Having made a relatively expensive mistake, I’m looking for some advice…
I replaced a 12mm, plywood ramp on a horsebox, the old ramp was six years old and was only rotting as the rubber matting had ripped allowing water underneath.
I used ‘standard’ (C grade) 12mm WBP ply, and painted it in £100 worth of granulated rubber paint. (Rubber matting was around the same price)
First few times the horse was loaded it would creak and crunch a little, six months later its gone spongy and is breaking up. Its sodden with water and lost all strength. I’d painted the front with this rubber paint and on the advice of the timber merchant, painted the reverse side in some old gloss paint as apparently I shouldn’t paint just one side.

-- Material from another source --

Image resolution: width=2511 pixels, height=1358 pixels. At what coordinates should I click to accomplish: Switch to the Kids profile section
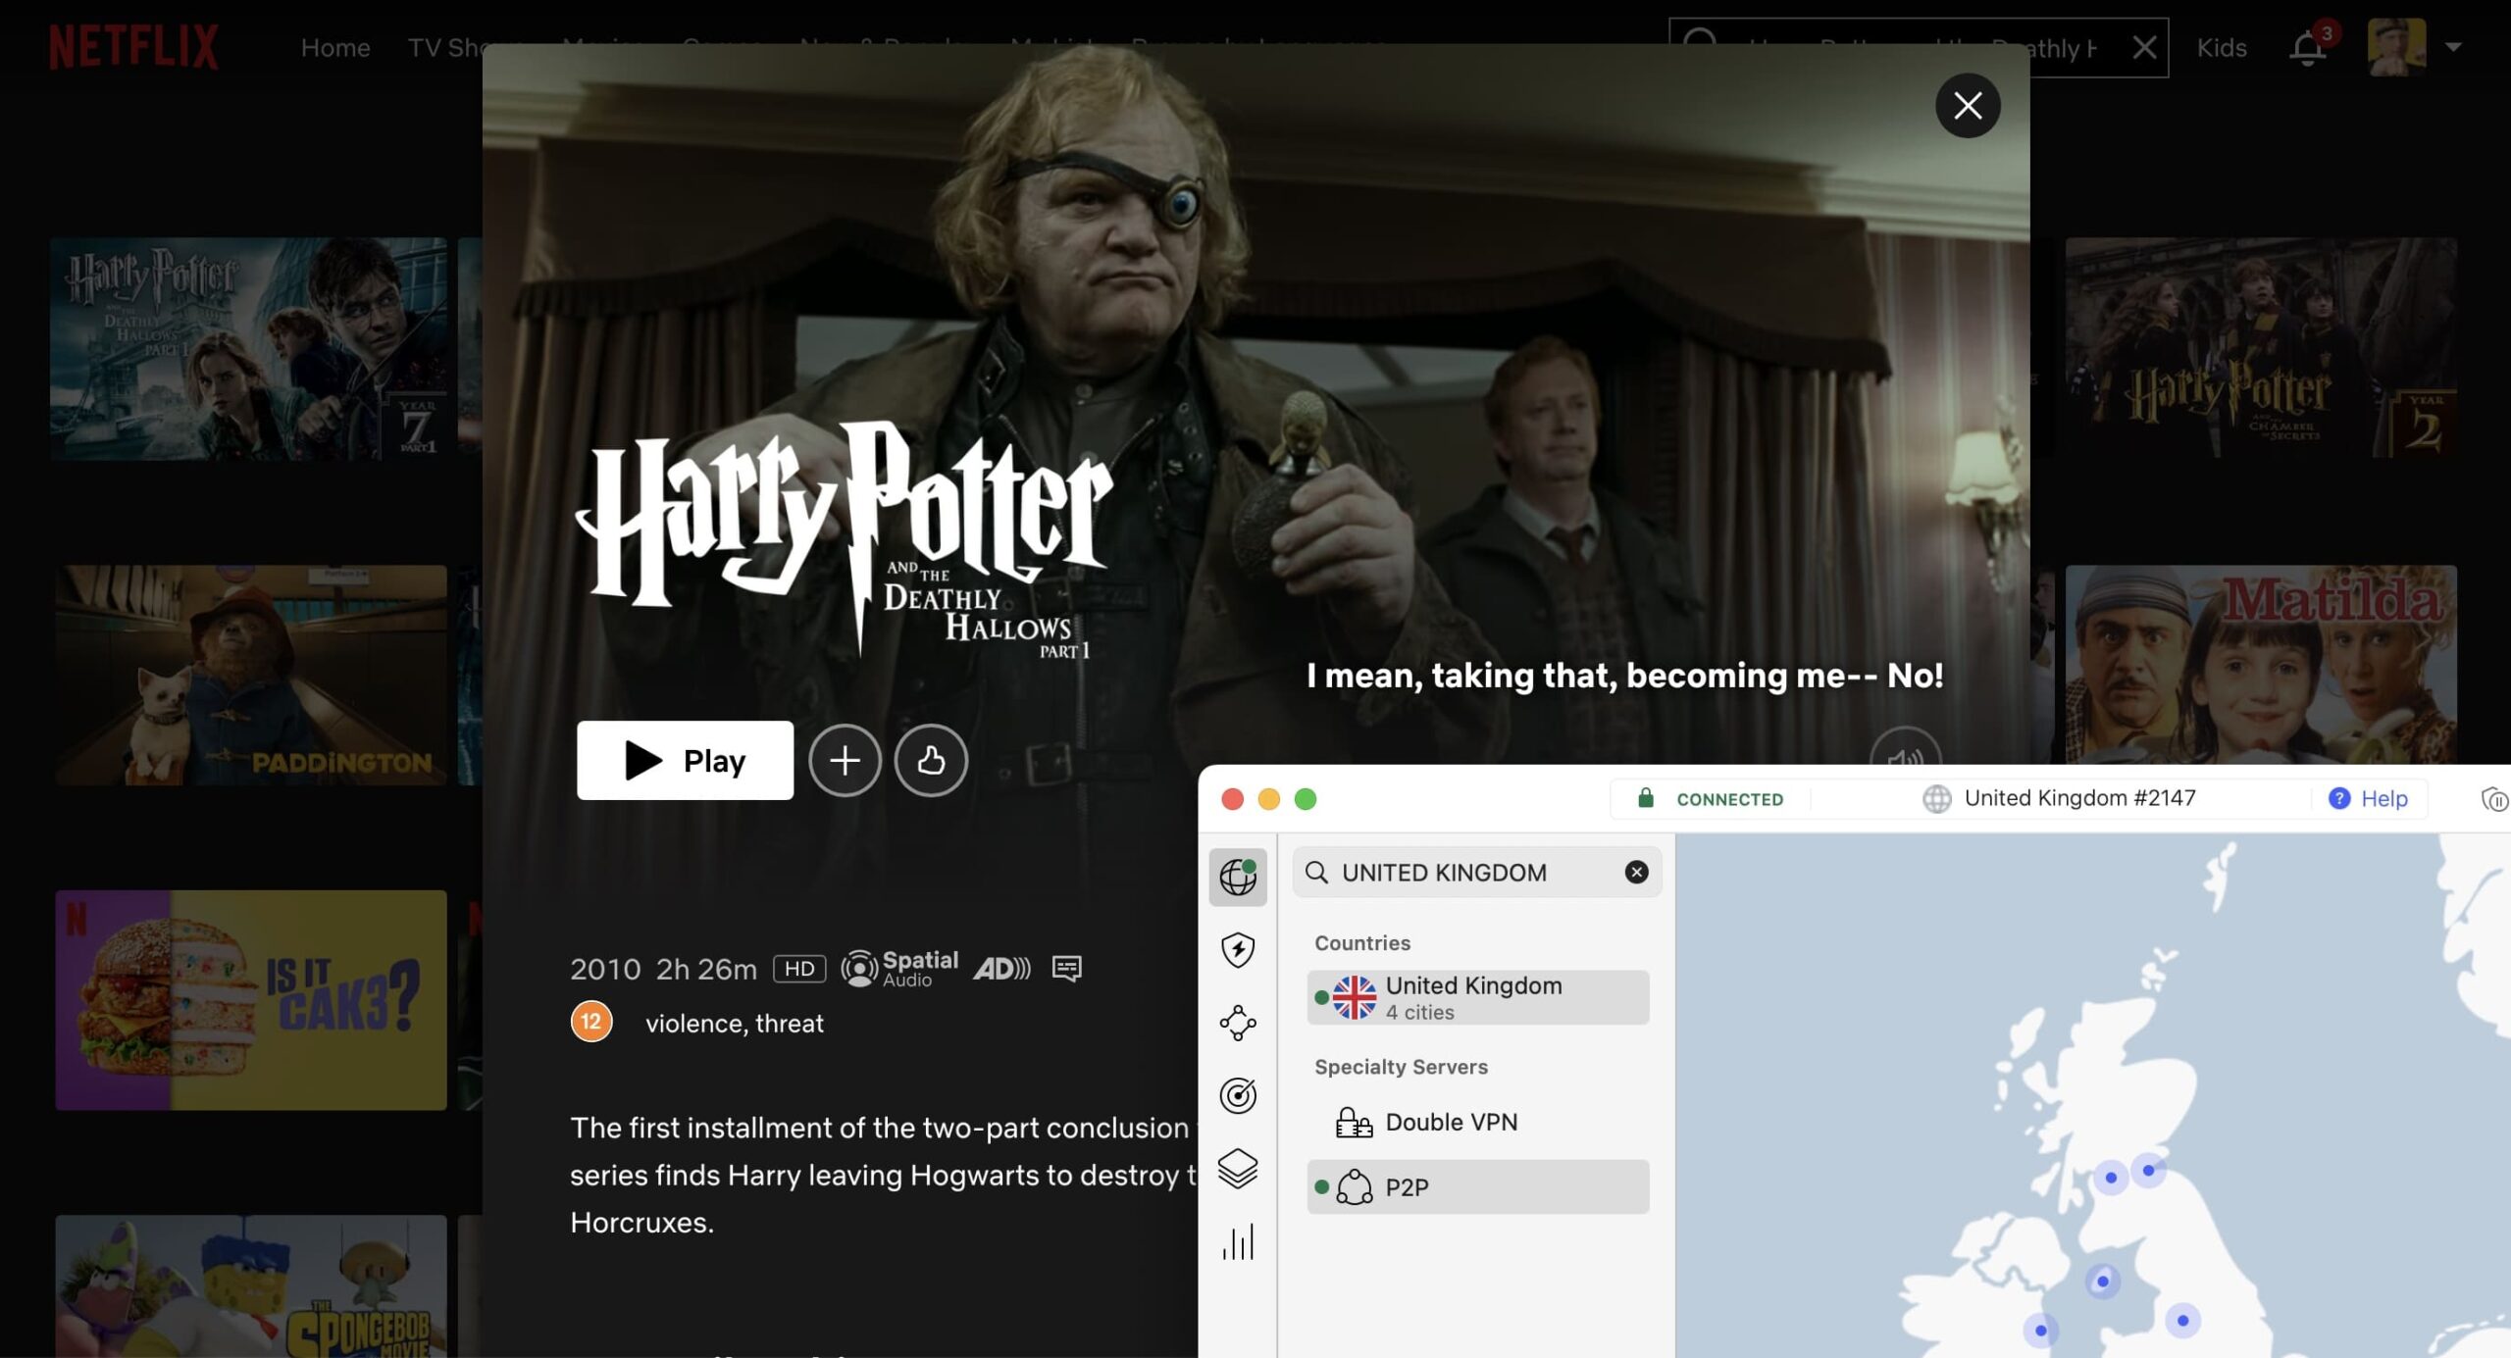coord(2223,46)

So, replacement wise, should I use Birch Ply? Marine Ply? Wikipedia says Marine ply isn’t suitable for high moisture environments?! The ply obviously wasn’t strong enough in the first place, regardless of the moisture issue, but the stuff that I removed did the job fine and that was 12mm. I’m going to see if I can squeeze 18mm ply onto the ramp but not sure if it will increase the depth too much and prevent the ramp from closing.
Thanks for any help! Don’t want to make another mistake as its a huge side loading ramp that is about 2 metres square so takes two 8×4 sheets and is several days work!